O difícil acesso foi superado em 1892, quando a Companhia Ferro-Carril do Jardim Botânico, mais tarde comprada pela Light, abriu um túnel através do Morro de Vila Rica, estendendo sua linha de bondes de Botafogo para Copacabana até onde hoje se localiza a Praça Serzedelo Correia. No dia 06 de julho de 1892 foi inaugurado o Túnel Real Grandeza (nosso Túnel Velho, chamado oficialmente hoje de Alaor Prata), em cerimônia prestigiada pelo Mal. Floriano Peixoto, então Vice-Presidente da República, data que se tornou uma referência para o aniversário do bairro.

Logo que a linha do bonde ampliou-se em direção ao forte do Leme e à igrejinha (o Forte de Copacabana seria construído apenas em 1914), abriu-se o caminho para o surgimento de ruas e a proliferação de loteamentos. No início do século XX, sob a gestão de Pereira Passos, foi aberto o Túnel do Leme. No mesmo ano de 1906, foi inaugurada a avenida Atlântica, que com as ondas de seu calçamento-mosaico de pedras portuguesas se tornaria o símbolo maior do bairro e da própria cidade.

Em 1922, ano em que acontecia em São Paulo a Semana de Arte Moderna, ocorreu o episódio conhecido como a Revolta dos Dezoito do Forte de Copacabana. Militares contrários às oligarquias da velha república, rebelaram-se no Forte, e depois de frustradas negociações e a desistência da maioria dos participantes, restaram amotinados apenas dezessete militares e um civil, dos quais dezesseis foram mortos na praia. Os Dezoito do Forte tornaram-se símbolos da resistência à velha ordem e da luta pela modernização do país.
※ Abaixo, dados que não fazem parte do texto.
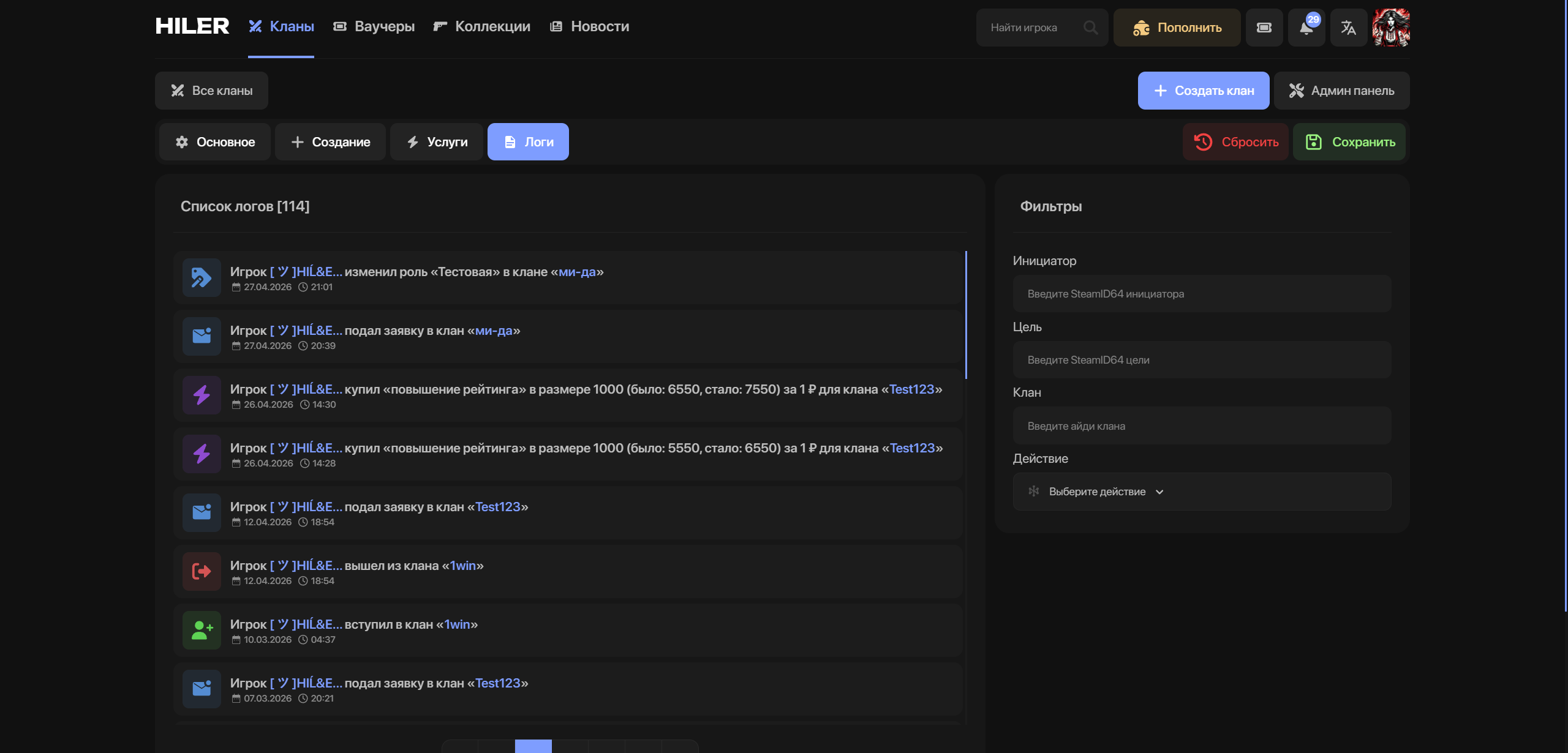The width and height of the screenshot is (1568, 753).
Task: Select the search magnifier icon
Action: 1090,28
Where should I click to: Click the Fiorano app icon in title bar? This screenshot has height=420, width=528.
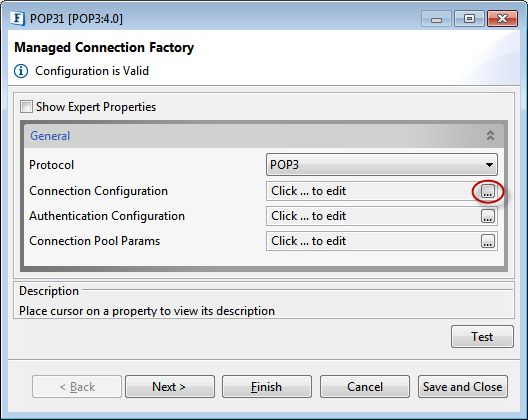pyautogui.click(x=17, y=18)
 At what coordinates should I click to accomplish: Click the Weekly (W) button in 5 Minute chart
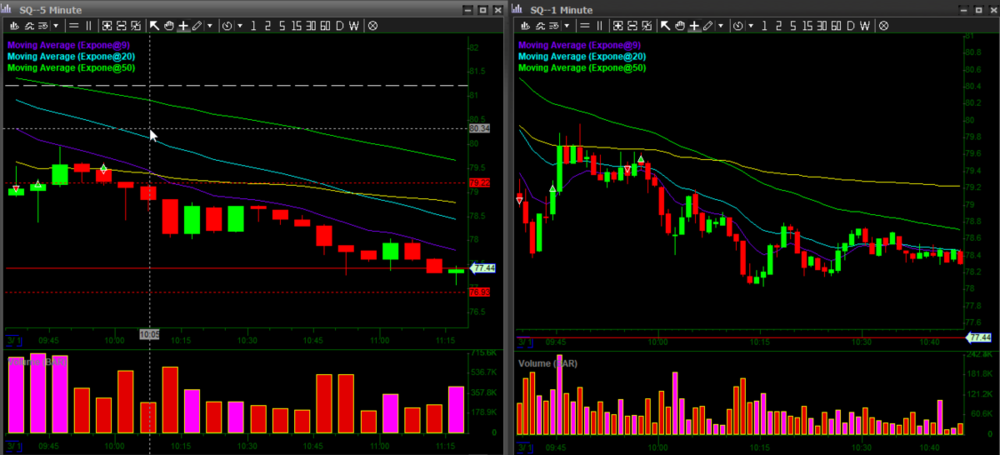click(354, 25)
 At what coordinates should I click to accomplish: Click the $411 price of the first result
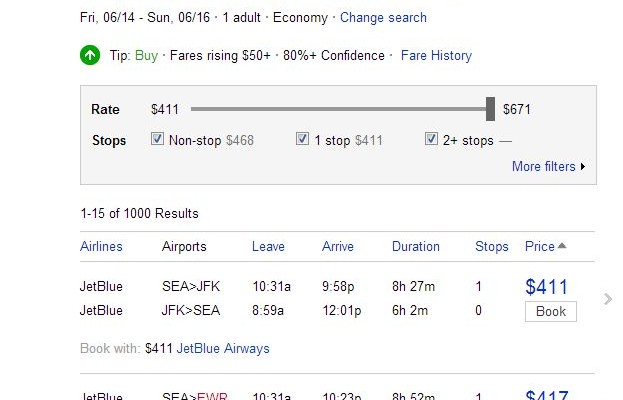pyautogui.click(x=549, y=288)
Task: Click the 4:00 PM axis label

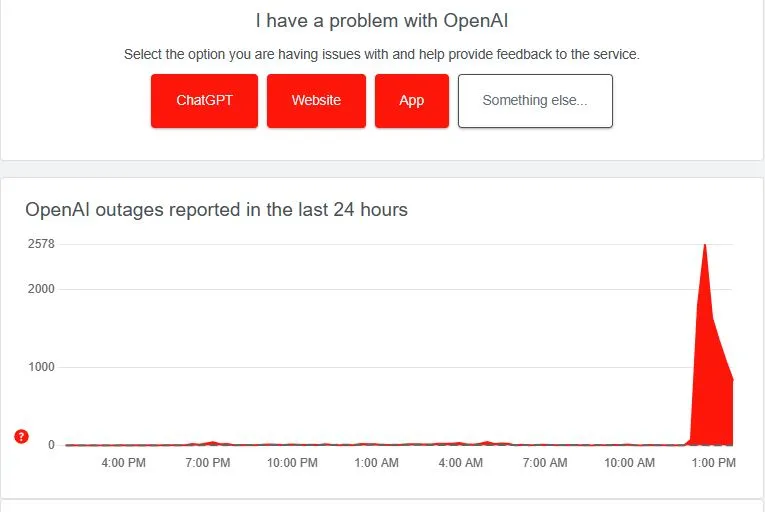Action: click(x=123, y=463)
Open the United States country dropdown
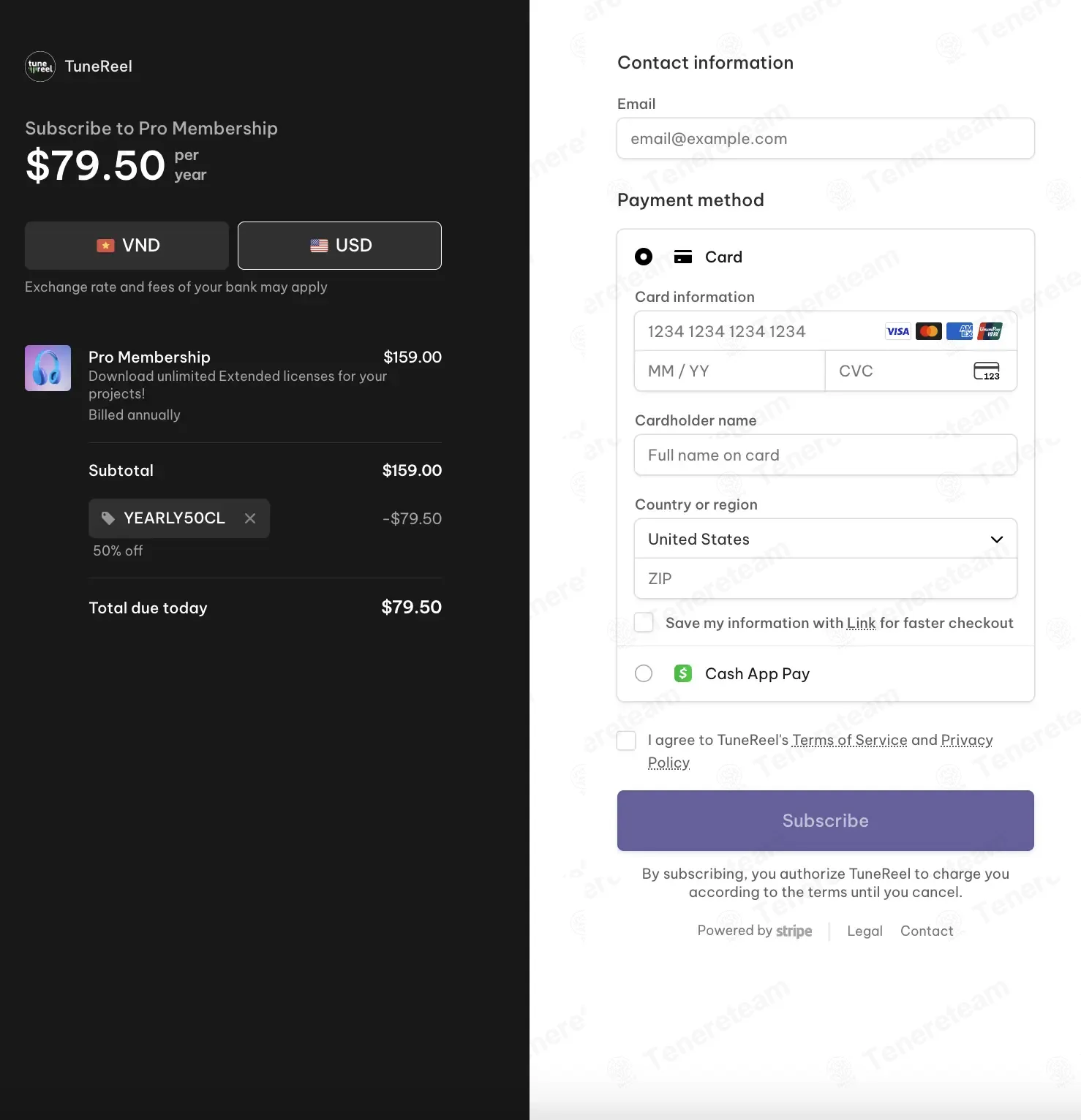1081x1120 pixels. click(826, 539)
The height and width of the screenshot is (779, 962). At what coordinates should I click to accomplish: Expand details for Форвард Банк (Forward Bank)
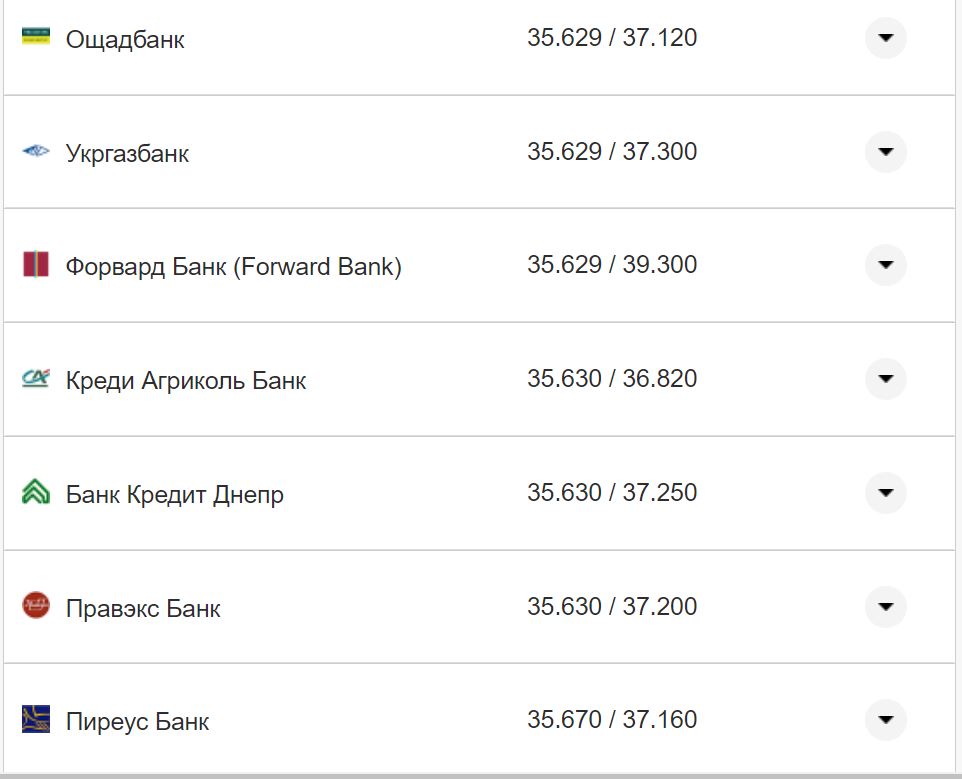[885, 266]
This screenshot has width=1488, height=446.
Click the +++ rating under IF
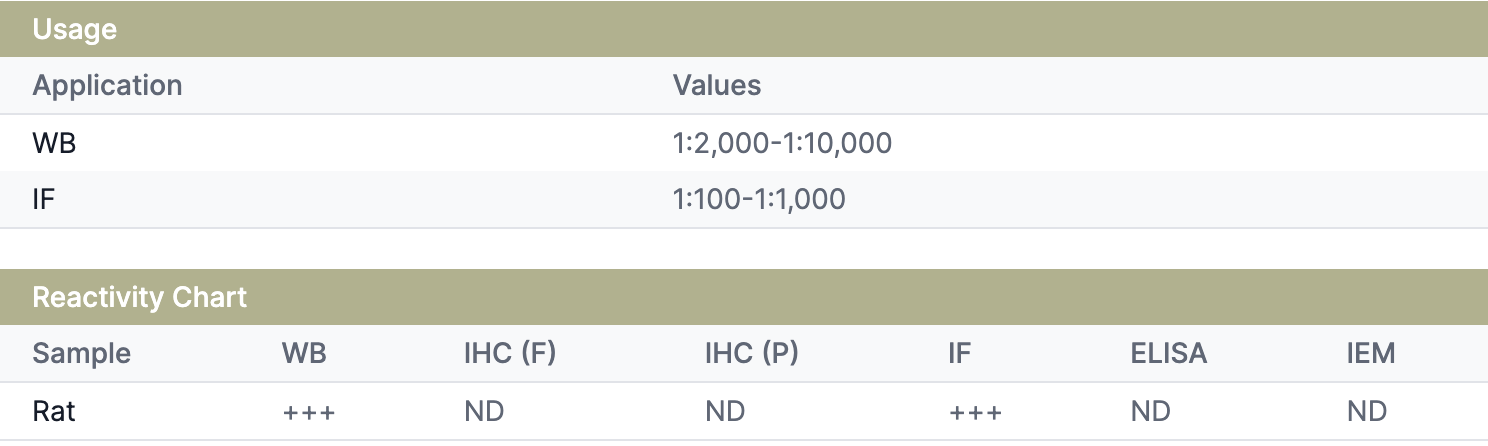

Ainda na década de vinte, foi inaugurado o Hotel Copacabana Palace, trazendo para o bairro festivos bailes e personalidades internacionais. A partir dessa época, a elite urbana do Brasil composta por intelectuais, artistas e estrangeiros instalou-se no bairro e as casas passaram a dar lugar a grandes edifícios, tornando a paisagem símbolo de prosperidade e modernidade. Hoje restam pouquíssimas casas, verdadeiros memoriais dessa época que já passou. Paralelamente, já marcando a vocação do bairro à diversidade e contrastes, a ausência de políticas habitacionais apontando o abismo social crescente do país, consolidou-se a favela no cenário de Copa com o início da ocupação dos morros do Leme e Tabajara.

Nos anos 40 e 50, Copacabana concentrava grande parte da vida cultural e noturna da cidade, fermento donde surgiram os primeiros acordes da bossa-nova. Junto a isto, a infra-estrutura, a ampla rede de serviços e a invejável orla de areias claras fazem do Rio de Janeiro, sonho de consumo mundo afora. A população jovem dos prédios formava as famosas “turmas”, ainda hoje lembradas com nostalgia e carinho pelos moradores mais antigos.

Copacabana caracteriza-se pela rapidez de seu crescimento e de sua interminável reconstrução. A partir dos anos 60, o bairro famoso passou a atrair cada vez mais gente, em busca do status que conferia. O desenvolvimento rápido e desordenado levou Copacabana a tornar-se uma espécie de segundo centro da cidade, lugar de circulação diária de milhares de pessoas.

As transformações e os contrastes fazem do bairro uma enorme síntese estético-social do país: o melhor e o pior, o feliz e o triste, o feio e o belo, o rico e o pobre, juntos lado a lado, numa incessante dialética de confronto e troca. Aqui se formou um gigantesco espelho onde nossa gente vê um pouco melhor o próprio rosto e silhueta, neste lugar onde o Brasil é mais brasileiro.

~ by Marcio Anhelli on November 9, 2007.